:: AIM OF THE EXERCISE ::
Can you replace "screenshot" with "screen capture" in the rows starting at the line containing "The image size" and ending at the line containing "at that location.", and give back only those lines with everything else unchanged?

:: DATASET CONTENT ::

+-------+

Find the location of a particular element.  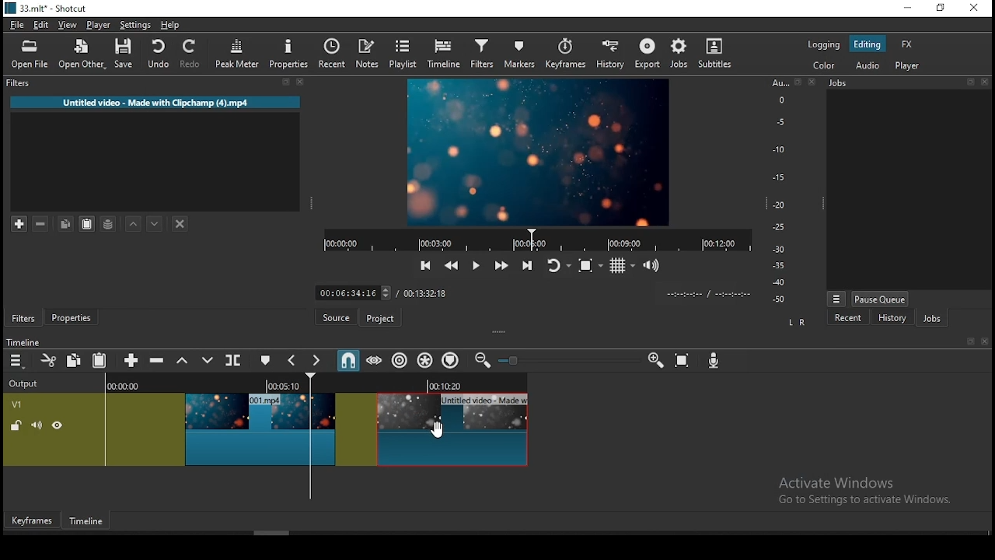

+-------+

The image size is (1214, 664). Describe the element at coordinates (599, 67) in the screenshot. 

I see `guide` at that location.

+-------+

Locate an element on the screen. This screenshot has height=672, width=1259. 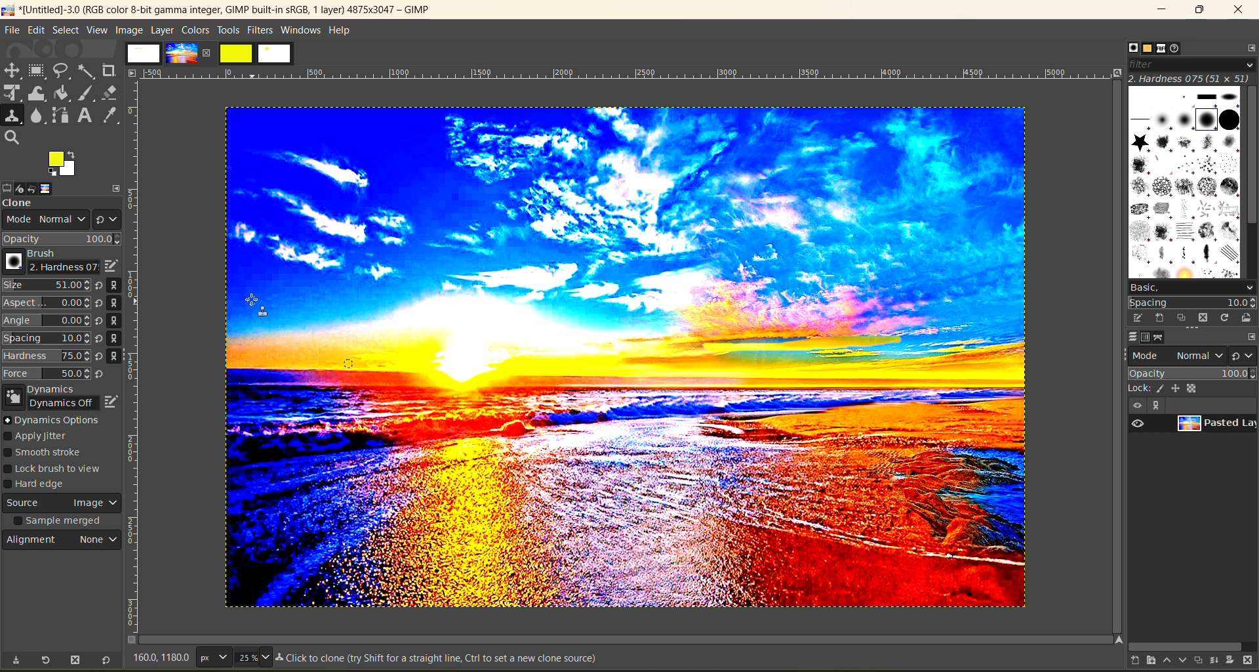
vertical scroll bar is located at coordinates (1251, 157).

+-------+

:: SOLUTION ::
The image size is (1214, 664). Describe the element at coordinates (599, 67) in the screen capture. 

I see `guide` at that location.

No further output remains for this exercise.